Sister anchored at Allen's Cays, Bahamas
Sister is a Hallberg-Rassy (see
Yard) 53. She's 53 feet 11 inches long, her beam is about 15 feet and and
she draws about 7 1/2 feet of water.
She's a sloop which means that she has one
mast and is normally rigged with a mainsail and a jib. She also
has additional rigging which can be used to set another foresail
(a staysail) in a configuration that is normally referred to as
a "cutter" rig. She's constructed entirely of fiber
glass. The gorgeous teak decks that you see in the picture are
not part of the deck structure. The decking is glued and screwed
into the fiberglass deck after the hull and deck have been molded
separately then joined. The teak provides one of the best deck
surfaces available. It is durable and essentially non-skid regardless
of how wet it gets.
Sister's jib and mainsail are furling sails. That means
that they wrap around either the forestay, in the case of the
jib, or a shaft that is inside the mast. Further, the furling
mechanism is driven by a hydraulic system which is controlled
from the cockpit. The point is not only to make her easy to sail
shorthanded but also to eliminate the need to go forward to handle
sails when the weather sucks.
The furling system is a good thing.
Christophe Rassy, the owner/founder/chief sailing guru at Hallberg-Rassy
sails his similarly equipped HR 62 by himself.

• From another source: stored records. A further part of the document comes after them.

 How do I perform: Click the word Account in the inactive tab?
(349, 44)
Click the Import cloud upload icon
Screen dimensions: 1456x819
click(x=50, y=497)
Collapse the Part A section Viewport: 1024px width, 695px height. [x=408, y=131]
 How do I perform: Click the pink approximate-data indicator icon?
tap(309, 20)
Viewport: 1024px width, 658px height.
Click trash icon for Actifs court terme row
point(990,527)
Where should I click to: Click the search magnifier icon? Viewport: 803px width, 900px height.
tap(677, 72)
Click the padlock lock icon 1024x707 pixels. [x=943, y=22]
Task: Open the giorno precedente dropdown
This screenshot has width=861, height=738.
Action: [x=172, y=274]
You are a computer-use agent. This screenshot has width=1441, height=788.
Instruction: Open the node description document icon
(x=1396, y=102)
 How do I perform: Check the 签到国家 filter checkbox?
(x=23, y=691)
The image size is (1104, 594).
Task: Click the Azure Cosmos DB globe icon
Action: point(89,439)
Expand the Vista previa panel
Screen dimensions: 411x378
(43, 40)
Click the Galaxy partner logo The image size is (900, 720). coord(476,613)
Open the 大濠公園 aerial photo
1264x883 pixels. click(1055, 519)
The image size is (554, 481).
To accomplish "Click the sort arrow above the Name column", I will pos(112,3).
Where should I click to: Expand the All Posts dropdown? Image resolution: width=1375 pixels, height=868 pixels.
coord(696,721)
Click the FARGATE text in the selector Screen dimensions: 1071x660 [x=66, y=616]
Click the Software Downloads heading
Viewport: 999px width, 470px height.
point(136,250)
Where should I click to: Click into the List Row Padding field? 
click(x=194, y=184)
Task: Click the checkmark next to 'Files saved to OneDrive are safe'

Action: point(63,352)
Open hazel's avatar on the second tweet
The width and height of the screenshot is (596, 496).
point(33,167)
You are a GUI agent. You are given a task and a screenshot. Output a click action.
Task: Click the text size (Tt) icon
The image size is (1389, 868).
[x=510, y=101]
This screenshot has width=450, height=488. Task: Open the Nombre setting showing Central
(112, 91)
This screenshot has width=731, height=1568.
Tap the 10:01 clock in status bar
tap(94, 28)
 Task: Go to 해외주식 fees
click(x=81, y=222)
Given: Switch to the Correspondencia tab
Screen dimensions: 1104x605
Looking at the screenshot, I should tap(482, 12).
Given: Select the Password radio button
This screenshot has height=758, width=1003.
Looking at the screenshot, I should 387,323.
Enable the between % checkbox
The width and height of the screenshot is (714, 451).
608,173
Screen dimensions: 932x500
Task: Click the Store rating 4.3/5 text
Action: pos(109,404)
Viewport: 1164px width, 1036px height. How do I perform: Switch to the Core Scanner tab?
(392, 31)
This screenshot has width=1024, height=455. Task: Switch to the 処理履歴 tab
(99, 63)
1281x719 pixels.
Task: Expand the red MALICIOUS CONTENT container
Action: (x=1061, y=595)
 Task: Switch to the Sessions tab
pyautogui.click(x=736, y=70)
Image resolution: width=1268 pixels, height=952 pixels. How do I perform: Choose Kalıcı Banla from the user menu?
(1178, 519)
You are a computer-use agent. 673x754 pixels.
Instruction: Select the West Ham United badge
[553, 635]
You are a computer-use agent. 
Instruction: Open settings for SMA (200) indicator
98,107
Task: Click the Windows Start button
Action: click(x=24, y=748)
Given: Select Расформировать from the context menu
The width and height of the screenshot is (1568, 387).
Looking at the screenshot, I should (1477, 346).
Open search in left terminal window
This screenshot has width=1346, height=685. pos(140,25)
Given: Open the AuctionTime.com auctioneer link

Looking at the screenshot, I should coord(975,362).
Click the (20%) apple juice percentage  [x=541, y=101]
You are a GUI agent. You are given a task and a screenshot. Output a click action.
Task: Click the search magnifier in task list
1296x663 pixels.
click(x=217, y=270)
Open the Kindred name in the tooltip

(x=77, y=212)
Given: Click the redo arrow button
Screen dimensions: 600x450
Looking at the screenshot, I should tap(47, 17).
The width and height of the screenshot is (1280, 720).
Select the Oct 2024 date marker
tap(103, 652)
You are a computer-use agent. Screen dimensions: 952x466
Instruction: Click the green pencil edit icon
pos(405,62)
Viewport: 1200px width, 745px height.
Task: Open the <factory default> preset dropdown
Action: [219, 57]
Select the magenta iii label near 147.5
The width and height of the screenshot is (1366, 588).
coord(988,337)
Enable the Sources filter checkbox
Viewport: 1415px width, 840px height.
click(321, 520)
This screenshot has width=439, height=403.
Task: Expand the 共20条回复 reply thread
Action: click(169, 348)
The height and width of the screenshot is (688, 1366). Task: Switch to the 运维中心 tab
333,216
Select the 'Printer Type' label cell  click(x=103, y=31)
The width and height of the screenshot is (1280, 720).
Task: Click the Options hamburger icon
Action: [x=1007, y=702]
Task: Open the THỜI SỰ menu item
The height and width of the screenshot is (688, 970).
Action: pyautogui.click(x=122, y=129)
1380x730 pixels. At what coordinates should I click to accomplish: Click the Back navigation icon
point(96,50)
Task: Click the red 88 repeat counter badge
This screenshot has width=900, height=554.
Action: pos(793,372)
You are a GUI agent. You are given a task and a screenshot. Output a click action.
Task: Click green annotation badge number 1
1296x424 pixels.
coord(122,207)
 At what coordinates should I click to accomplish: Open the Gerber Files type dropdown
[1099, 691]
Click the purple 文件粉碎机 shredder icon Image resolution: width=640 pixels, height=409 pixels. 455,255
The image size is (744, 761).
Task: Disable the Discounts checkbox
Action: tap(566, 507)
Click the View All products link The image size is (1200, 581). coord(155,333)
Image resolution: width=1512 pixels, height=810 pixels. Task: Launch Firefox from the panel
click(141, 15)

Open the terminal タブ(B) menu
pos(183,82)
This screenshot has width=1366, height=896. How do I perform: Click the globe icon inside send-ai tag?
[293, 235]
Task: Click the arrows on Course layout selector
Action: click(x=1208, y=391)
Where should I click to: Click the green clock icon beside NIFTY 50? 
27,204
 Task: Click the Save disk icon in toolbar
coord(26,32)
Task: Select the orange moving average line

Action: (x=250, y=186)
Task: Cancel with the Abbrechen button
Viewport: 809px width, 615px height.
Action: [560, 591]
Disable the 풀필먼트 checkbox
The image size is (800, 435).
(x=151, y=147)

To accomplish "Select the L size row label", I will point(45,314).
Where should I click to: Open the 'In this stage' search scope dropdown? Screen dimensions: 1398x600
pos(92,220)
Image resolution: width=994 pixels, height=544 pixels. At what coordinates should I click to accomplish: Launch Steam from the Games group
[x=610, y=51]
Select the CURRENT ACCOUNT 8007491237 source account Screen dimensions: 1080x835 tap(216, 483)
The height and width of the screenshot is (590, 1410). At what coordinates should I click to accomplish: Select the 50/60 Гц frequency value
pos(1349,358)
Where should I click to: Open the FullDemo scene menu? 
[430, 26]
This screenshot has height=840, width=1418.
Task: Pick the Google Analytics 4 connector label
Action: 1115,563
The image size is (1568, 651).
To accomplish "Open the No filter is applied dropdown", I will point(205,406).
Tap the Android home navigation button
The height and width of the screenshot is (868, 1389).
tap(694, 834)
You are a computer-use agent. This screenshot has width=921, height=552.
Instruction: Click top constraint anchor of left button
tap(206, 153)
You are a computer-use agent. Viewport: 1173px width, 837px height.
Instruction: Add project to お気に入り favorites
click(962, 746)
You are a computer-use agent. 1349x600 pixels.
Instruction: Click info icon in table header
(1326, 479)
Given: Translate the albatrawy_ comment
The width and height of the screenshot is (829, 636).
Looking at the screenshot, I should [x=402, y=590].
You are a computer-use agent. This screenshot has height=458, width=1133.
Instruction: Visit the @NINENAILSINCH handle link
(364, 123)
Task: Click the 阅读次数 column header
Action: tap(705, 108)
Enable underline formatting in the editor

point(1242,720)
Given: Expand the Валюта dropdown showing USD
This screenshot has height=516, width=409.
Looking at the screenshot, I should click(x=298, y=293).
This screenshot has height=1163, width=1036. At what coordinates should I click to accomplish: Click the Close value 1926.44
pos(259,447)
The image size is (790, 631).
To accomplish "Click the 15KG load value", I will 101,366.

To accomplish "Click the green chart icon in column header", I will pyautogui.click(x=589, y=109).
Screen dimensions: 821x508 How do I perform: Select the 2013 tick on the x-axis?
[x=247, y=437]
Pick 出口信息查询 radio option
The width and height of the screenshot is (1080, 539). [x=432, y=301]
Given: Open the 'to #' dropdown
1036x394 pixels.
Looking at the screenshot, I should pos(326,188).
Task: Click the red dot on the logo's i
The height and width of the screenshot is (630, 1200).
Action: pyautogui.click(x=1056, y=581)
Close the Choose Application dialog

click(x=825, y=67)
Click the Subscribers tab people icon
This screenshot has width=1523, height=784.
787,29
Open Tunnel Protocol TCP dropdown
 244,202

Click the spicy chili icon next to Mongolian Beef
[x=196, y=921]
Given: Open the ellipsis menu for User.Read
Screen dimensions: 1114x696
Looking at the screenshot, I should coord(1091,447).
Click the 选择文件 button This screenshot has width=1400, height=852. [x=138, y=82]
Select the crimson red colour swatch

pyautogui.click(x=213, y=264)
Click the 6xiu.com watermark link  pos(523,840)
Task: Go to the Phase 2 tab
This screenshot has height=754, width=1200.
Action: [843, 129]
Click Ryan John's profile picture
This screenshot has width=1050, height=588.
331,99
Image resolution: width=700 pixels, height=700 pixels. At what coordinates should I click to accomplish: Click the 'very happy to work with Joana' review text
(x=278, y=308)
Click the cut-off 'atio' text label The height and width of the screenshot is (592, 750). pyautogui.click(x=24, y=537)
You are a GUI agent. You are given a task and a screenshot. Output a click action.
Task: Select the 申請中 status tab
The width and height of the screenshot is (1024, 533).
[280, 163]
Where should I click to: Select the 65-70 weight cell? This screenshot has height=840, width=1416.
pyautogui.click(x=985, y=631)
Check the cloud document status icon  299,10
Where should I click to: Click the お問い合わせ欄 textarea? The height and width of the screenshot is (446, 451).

Two significant aspects of Sister's design are evident from the picture.
|First, she is a center cockpit boat. Note that the cockpit, while not
exactly in the middle of the boat is considerably forward of the
transom. Center cockpit designs are not rare but not nearly as
common as aft cockpit designs. I personally prefer the center
cockpit because I think it makes for a gentler, drier ride. Having
the cockpit forward also allows more space below decks for an
aft cabin. Our aft cabin (the "owner's" cabin) is very spacious and comfortable.
|Second, she has a hardtop. We chose this option because it affords excellent
protection for passengers and crew from oncoming wind and seas.
On a test sail of an HR46, on a cold, windy, rainy day in March
in Puget Sound I managed to tuck myself in under the hardtop and
with warm air flowing up from the cabin I was amazingly warm and
cozy. The hardtop also helps protect instrumentation which is installed in the cockpit.